Extracted entries =
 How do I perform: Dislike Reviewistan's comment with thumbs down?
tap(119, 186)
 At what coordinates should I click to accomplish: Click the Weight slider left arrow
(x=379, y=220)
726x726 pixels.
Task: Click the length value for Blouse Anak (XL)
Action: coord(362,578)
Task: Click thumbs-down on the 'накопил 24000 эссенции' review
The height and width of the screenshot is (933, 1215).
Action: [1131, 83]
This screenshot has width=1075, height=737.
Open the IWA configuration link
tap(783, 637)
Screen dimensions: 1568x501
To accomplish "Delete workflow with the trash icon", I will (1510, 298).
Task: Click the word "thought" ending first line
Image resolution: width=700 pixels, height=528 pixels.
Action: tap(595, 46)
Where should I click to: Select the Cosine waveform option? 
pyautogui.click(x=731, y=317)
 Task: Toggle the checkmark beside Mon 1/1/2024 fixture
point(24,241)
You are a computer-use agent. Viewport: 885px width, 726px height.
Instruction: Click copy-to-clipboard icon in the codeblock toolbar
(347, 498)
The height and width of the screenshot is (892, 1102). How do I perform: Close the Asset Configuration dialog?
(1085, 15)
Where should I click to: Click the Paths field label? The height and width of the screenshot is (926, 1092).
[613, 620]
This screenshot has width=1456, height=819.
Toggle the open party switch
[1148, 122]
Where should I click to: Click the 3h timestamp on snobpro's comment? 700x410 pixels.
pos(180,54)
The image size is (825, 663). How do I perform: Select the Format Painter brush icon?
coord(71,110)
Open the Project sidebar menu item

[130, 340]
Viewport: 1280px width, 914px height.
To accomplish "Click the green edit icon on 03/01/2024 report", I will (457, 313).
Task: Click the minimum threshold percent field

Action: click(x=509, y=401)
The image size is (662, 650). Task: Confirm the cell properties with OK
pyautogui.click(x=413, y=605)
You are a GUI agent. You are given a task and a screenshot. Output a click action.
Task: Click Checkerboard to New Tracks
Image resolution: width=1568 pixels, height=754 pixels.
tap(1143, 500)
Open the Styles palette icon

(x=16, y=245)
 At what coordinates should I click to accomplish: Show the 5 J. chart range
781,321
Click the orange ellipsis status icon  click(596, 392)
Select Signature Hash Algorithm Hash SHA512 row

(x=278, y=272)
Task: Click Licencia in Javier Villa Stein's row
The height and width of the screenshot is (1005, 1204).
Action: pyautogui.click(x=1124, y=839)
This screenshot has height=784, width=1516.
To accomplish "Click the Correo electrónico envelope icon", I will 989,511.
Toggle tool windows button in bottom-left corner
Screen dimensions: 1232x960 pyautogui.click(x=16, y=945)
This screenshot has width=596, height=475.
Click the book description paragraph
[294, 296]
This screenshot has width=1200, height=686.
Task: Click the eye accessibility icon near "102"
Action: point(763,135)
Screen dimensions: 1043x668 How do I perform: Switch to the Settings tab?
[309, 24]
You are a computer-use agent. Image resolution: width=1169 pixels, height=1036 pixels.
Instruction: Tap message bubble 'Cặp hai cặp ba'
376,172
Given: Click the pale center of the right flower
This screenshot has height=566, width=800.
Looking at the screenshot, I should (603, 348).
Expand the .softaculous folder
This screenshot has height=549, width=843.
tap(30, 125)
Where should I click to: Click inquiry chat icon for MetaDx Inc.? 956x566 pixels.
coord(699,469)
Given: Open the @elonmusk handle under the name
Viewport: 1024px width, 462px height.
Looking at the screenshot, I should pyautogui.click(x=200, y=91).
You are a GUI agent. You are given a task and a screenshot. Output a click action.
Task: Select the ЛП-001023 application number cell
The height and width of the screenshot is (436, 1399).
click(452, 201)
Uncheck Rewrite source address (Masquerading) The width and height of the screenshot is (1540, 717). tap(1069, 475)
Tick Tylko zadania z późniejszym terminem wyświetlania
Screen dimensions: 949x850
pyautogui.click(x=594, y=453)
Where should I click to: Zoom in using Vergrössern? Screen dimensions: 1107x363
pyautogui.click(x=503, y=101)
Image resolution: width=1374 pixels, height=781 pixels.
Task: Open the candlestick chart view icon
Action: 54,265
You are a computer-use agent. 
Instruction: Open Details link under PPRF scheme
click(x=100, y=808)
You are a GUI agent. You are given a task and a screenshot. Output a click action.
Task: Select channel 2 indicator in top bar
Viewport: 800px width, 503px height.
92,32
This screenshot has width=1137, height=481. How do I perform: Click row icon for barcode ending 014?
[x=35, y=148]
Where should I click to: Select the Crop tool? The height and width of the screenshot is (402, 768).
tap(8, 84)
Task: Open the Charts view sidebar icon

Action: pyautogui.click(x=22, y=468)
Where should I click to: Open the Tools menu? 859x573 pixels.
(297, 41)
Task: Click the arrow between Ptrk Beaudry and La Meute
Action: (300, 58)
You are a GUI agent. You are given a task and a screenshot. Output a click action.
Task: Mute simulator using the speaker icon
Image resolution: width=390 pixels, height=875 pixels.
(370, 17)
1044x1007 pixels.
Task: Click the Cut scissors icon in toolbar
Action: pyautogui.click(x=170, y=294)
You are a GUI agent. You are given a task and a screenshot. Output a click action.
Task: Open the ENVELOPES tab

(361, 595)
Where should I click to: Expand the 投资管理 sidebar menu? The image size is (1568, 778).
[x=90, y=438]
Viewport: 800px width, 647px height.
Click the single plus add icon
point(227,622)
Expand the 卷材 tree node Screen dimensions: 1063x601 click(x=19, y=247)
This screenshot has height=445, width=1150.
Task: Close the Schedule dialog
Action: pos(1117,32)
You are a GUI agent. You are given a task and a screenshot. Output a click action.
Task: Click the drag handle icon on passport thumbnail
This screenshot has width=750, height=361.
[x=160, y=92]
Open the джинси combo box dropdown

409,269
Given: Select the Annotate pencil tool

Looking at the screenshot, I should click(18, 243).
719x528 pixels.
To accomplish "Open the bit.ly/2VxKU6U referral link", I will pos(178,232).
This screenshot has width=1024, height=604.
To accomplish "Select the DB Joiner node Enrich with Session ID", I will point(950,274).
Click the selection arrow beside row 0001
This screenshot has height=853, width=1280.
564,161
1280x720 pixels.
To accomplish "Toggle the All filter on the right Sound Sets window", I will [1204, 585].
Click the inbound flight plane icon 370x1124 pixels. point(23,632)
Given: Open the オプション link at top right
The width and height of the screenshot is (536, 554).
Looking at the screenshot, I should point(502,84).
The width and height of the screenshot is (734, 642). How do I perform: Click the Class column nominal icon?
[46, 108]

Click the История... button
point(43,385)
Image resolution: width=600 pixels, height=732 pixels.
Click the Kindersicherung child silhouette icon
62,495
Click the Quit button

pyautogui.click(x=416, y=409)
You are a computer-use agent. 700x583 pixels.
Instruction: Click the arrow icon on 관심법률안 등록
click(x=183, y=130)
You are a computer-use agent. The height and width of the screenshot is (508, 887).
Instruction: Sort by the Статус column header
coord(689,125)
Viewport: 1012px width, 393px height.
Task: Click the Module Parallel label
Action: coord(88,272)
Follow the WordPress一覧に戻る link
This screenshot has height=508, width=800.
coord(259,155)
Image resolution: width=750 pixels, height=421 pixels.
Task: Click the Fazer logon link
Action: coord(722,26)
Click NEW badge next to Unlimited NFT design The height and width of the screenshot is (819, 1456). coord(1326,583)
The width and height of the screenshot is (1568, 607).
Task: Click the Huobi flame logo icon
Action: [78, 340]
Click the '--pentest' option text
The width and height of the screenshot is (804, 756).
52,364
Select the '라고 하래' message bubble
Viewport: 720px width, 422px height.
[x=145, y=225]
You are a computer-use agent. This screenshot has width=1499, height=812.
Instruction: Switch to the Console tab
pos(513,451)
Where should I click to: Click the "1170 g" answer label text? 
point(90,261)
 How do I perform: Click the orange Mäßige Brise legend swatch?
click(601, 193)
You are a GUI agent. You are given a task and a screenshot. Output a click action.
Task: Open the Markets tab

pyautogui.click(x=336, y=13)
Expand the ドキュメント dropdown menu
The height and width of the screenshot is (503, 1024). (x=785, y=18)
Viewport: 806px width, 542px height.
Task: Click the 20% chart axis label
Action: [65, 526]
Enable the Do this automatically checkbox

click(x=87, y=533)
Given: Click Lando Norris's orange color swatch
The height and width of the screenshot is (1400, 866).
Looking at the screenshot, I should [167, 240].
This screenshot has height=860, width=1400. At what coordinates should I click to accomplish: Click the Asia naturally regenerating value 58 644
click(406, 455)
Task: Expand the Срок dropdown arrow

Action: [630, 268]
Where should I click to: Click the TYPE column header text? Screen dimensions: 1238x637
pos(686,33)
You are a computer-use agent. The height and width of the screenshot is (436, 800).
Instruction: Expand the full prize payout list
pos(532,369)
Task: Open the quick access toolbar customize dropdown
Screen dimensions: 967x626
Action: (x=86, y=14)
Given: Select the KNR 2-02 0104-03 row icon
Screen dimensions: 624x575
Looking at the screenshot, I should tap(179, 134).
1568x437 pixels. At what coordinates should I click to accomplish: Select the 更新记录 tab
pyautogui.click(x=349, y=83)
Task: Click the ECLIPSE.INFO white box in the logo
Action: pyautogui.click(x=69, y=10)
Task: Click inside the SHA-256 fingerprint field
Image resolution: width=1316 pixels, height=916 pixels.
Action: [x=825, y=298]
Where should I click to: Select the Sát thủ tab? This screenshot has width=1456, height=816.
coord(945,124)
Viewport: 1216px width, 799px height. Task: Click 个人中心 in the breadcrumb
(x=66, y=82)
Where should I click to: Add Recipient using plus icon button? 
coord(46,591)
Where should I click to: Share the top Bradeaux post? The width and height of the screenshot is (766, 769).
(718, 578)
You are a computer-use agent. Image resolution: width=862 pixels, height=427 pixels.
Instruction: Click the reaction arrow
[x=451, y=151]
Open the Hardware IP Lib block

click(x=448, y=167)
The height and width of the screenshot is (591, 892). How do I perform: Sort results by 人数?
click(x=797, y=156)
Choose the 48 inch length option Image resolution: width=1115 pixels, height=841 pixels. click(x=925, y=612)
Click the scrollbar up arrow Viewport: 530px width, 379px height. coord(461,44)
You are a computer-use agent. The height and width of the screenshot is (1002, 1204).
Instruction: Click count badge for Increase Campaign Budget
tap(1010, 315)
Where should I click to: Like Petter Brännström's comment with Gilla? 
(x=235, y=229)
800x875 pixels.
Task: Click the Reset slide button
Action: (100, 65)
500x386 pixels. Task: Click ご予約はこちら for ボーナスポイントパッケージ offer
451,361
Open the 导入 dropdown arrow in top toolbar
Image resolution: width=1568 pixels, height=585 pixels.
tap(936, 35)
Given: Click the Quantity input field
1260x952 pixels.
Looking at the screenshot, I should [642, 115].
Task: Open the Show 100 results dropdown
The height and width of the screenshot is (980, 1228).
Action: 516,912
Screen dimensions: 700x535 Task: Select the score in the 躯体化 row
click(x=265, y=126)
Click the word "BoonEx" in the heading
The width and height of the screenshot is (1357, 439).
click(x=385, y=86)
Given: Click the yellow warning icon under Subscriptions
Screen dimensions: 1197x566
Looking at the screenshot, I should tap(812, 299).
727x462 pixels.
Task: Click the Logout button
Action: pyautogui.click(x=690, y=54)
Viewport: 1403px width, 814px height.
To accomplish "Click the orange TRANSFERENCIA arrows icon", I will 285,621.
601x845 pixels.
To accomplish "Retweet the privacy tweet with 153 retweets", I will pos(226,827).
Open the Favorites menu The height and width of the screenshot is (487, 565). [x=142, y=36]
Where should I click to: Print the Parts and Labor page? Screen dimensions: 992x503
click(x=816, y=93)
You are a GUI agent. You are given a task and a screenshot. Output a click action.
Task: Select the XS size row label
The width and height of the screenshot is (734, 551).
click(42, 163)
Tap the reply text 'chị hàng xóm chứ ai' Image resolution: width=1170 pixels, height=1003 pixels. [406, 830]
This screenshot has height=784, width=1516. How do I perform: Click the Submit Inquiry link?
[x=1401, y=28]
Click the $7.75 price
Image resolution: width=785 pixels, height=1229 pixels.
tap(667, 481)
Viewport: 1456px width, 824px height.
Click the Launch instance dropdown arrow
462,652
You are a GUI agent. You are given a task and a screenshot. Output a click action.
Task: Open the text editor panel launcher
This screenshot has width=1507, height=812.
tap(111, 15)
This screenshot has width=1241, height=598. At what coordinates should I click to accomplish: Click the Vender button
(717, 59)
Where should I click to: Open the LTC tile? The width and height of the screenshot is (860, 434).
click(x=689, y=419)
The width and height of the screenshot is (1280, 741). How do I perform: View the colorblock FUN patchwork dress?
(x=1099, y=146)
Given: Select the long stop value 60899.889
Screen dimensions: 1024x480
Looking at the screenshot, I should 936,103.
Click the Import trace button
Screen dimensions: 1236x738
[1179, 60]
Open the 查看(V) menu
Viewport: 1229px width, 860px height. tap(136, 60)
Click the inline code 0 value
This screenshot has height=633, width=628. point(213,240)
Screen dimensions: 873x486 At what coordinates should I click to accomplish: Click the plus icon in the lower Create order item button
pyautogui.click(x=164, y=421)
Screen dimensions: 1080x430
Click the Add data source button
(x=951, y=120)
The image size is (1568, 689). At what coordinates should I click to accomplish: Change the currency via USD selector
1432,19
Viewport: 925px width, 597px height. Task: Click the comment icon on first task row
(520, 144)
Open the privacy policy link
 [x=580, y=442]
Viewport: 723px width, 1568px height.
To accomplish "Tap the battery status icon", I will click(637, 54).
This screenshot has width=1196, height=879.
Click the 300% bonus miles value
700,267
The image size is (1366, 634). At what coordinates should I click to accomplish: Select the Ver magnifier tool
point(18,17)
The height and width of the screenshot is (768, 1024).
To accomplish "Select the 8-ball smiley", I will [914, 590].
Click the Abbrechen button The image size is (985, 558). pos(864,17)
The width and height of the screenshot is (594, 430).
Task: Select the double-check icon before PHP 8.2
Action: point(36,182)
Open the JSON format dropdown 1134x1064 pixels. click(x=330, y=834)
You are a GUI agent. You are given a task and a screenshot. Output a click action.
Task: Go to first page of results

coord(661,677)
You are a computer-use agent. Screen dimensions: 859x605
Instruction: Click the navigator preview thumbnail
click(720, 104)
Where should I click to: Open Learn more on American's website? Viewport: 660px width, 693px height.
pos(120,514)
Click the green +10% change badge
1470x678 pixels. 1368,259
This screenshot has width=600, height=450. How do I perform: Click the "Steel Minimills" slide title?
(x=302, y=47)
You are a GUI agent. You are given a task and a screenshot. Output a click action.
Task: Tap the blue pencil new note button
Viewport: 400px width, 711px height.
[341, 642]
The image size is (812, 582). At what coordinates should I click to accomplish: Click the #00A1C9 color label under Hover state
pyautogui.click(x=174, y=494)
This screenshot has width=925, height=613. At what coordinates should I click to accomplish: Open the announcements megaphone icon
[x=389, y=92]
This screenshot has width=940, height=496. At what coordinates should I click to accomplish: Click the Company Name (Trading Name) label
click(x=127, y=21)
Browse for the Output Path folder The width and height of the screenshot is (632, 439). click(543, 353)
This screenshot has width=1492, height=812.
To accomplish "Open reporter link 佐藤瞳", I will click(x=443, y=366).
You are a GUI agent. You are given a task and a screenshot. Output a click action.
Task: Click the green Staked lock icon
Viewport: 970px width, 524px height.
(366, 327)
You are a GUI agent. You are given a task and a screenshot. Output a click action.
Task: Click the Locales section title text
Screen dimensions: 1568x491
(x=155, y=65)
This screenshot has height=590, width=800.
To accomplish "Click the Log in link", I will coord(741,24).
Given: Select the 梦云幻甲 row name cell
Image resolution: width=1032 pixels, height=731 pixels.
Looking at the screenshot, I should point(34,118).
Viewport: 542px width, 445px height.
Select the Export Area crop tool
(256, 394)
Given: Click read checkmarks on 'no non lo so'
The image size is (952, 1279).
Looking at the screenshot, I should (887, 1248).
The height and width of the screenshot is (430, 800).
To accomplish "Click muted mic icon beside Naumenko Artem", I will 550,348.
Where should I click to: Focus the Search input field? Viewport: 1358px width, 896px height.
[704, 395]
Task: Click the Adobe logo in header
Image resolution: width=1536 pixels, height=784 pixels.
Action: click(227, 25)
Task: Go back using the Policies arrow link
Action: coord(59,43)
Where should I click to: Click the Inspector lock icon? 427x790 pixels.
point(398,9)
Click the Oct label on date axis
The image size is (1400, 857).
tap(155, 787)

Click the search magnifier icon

What this task involves = Look above for the line with "This screenshot has width=596, height=475."; retype exactly that line, every line after it up to the line with "Given: Click the pale", and that line too, nothing else.

Response box =
This screenshot has width=596, height=475.
Click the book description paragraph
[294, 296]
This screenshot has width=1200, height=686.
Task: Click the eye accessibility icon near "102"
Action: point(763,135)
Screen dimensions: 1043x668 How do I perform: Switch to the Settings tab?
[309, 24]
You are a computer-use agent. Image resolution: width=1169 pixels, height=1036 pixels.
Instruction: Tap message bubble 'Cặp hai cặp ba'
376,172
Given: Click the pale center of the right flower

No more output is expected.